[Opening Data for analysis section]

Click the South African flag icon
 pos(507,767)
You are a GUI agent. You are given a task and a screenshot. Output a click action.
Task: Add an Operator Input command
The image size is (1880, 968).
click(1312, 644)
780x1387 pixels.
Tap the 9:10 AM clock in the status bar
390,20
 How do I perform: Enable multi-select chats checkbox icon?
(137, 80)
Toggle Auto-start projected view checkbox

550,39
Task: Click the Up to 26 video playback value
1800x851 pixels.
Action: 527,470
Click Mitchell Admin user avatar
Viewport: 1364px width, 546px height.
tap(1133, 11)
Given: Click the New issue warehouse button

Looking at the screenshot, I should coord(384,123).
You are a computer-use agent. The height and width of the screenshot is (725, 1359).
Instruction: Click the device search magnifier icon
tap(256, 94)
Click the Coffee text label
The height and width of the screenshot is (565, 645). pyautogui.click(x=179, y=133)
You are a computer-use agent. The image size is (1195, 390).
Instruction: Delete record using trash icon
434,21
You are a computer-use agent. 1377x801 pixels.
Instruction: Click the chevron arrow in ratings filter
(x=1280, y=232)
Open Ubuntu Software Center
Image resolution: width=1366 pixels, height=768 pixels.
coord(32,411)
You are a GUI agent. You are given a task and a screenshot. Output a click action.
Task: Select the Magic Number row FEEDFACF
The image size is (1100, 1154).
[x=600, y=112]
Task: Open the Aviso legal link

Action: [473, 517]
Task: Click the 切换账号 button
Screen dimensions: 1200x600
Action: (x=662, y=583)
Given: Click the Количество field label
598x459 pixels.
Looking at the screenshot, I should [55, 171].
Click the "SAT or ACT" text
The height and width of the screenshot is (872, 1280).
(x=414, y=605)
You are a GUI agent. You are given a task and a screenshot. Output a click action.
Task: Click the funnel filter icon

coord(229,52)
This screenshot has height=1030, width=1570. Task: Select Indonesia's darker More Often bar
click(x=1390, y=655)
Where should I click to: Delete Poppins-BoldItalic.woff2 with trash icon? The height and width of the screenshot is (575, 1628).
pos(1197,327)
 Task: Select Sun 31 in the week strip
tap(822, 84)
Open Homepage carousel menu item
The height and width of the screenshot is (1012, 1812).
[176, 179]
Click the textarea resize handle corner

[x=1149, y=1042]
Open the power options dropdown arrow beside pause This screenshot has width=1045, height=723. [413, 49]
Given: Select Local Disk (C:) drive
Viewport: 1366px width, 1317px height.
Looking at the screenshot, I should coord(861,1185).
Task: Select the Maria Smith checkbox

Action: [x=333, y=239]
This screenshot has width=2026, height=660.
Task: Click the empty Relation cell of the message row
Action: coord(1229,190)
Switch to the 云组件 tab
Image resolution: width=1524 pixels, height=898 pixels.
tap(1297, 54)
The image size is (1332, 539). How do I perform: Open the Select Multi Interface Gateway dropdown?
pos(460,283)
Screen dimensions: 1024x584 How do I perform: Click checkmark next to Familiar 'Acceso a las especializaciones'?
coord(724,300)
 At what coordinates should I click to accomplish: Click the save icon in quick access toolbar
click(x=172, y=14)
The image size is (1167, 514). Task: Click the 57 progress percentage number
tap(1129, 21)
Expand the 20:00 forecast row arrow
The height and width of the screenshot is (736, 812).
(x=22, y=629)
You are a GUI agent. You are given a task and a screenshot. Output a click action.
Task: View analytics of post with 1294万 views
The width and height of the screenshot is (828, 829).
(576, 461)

[Closing Data for analysis section]

• [What the task asks]:
In the listing above, locate the line containing "You are a computer-use agent. The height" and the line containing "You are a computer-use agent. The image". Extract those two lines and every line between them, exactly as written, and only those.

• [Reply]:
You are a computer-use agent. The height and width of the screenshot is (725, 1359).
Instruction: Click the device search magnifier icon
tap(256, 94)
Click the Coffee text label
The height and width of the screenshot is (565, 645). pyautogui.click(x=179, y=133)
You are a computer-use agent. The image size is (1195, 390).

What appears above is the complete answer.